We left Charles Sumner warning the Senate that events in Kansas threatened to draw the country into civil war. To avert that calamity, freedom must prevail in the nation’s most troubled territory. Everyone in the Senate could see that coming, given Sumner’s extensive record and the subject at hand. But you couldn’t fill three hours by stating the obvious. Nobody, at Washington or back in Massachusetts, would have sat up and took notice for the mere news that Sumner opposed slavery. To understand “the crime” which Sumner called on the Senate “to judge,” one had to go to its source and from which it continued to issue:
In its perpetration was needed a spirit of vaulting ambition which would hesitate at nothing; a hardihood of purpose which was insensible to the judgment of mankind; a madness for slavery which should disregard the Constitution, the laws, and all the great examples of our history; also a consciousness of power such as comes from the habit of power
Sumner went on to describe this as a vast political movement rather than the perfidy of one man or a small cabal. He meant the Slave Power entire as his enemy, but one can’t read this and not immediately think of Stephen Douglas as the man in the spotlight. He managed the Kansas-Nebraska bill to its passage. He defended it and the proslavery government erected on force and fraud. If Sumner saw the Slave Power in general as “the criminal” in all its “heartless, grasping, and tyrannical” ways, then Douglas served as its criminal mastermind.

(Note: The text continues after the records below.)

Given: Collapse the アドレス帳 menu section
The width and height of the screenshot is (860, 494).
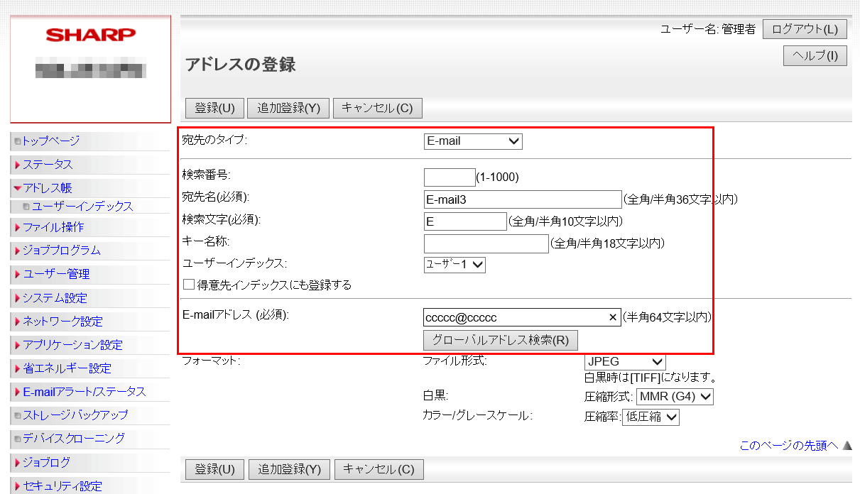Looking at the screenshot, I should pyautogui.click(x=17, y=188).
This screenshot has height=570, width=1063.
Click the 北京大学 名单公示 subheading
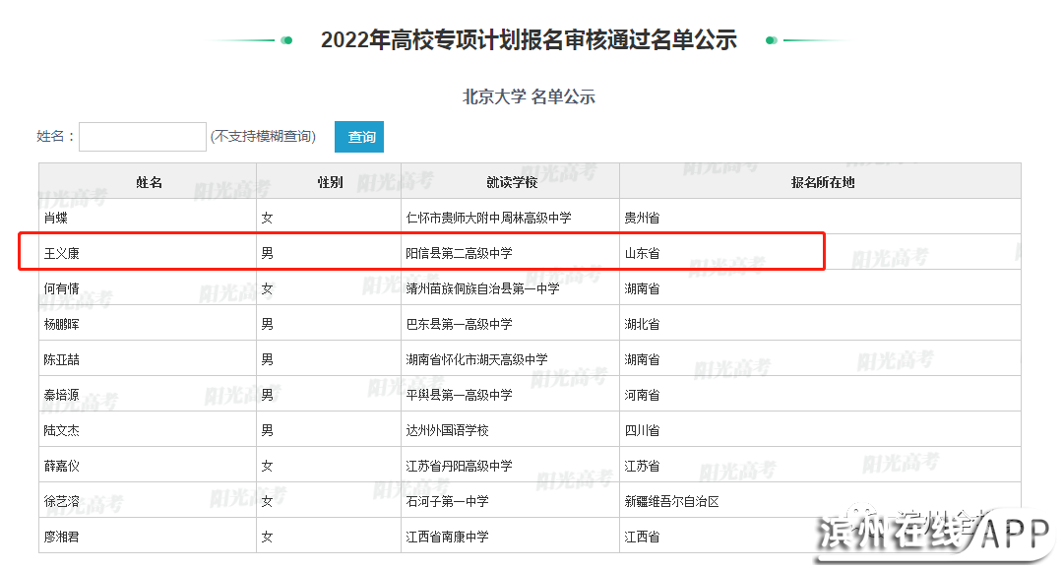click(529, 96)
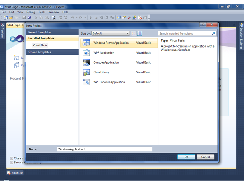Select the Windows Forms Application template icon
The width and height of the screenshot is (244, 186).
pyautogui.click(x=86, y=43)

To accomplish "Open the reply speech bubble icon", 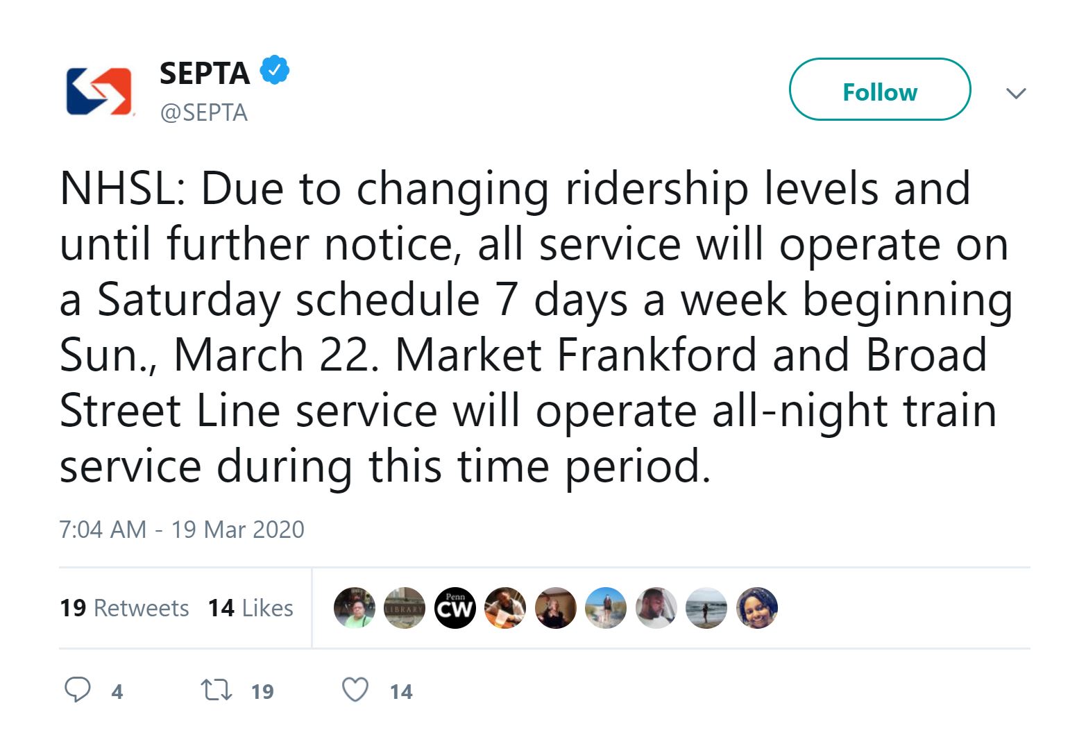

The Senator continued with a digression into Norse mythology, then came up for air with a summary of his intentions. Sumner would first explain the crime against Kansas “in its origin and extent,” then proceed to the excuses made for it before finishing off with “the TRUE REMEDY.” (Original emphasis.) Not that he wanted to rush right in, mind:
before entering upon the argument, I must say something of a general character, particularly in response to what has fallen from Senators who have raised themselves to eminence on this floor in championship of human wrongs; I mean the Senator from South Carolina, [Mr. Butler.] and the Senator from Illinois, [Mr. Douglas.] who, though unlike as Don Quixote and Sancho Panza, yet, like this couple, sally forth together in the same cause.

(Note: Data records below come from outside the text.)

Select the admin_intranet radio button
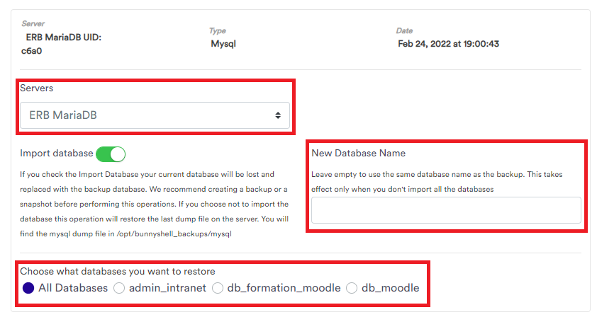click(119, 288)
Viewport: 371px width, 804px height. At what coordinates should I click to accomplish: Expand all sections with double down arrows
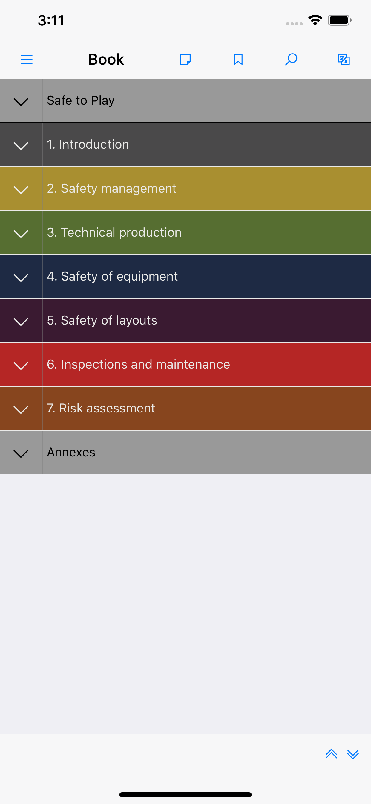tap(353, 754)
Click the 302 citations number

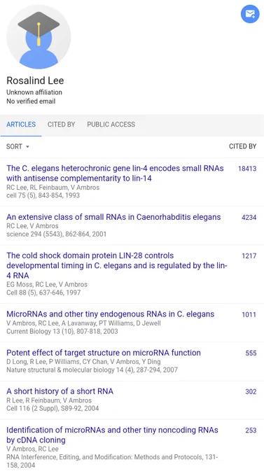click(251, 391)
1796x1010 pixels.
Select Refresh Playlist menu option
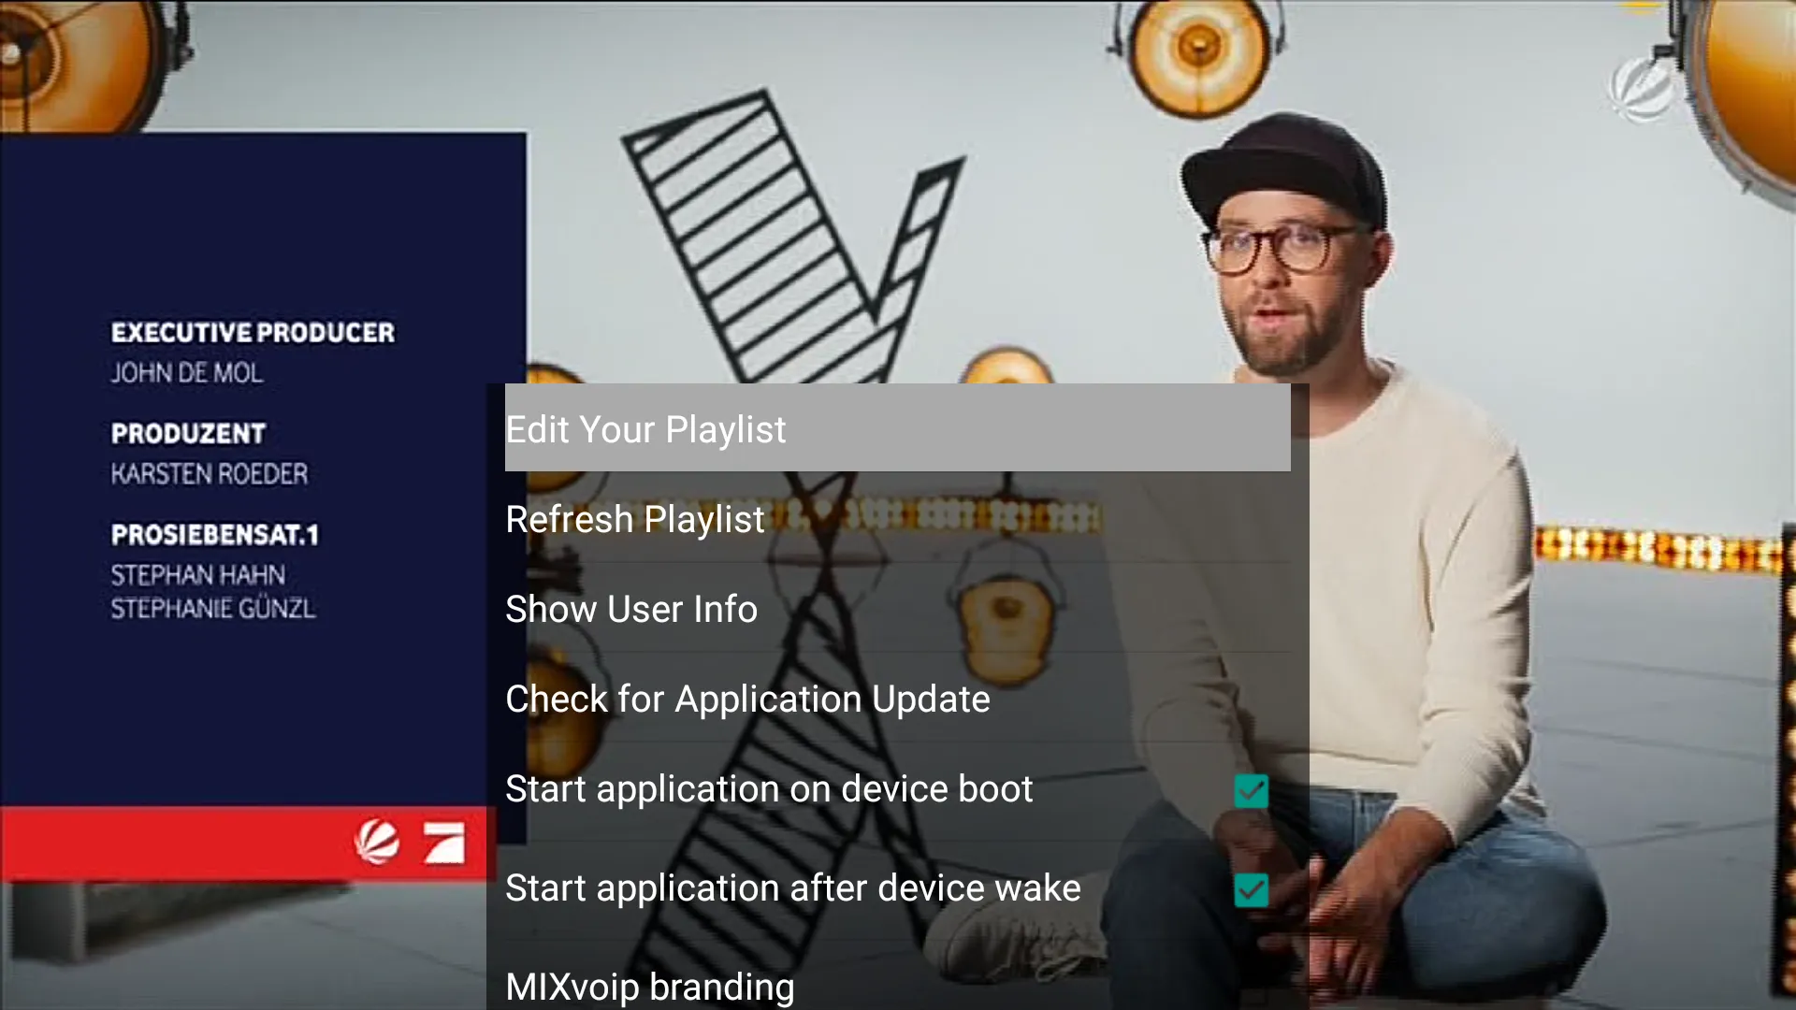click(634, 518)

In other words, Sumner aimed tear into Butler and Douglas thoroughly. He does so for the better part of two pages in the pamphlet edition. Here come all the famous lines of the speech, with Sumner’s invective at its finest. Most, though not all, historians believe that in those pages Sumner wrote the next four years of his life: an attack, a lengthy convalescence, and lingering trauma that made him a martyr to the antislavery cause. A minority believe that all which transpired would have happened much the same without the personal insults. We can’t know, but either way they bear a close examination.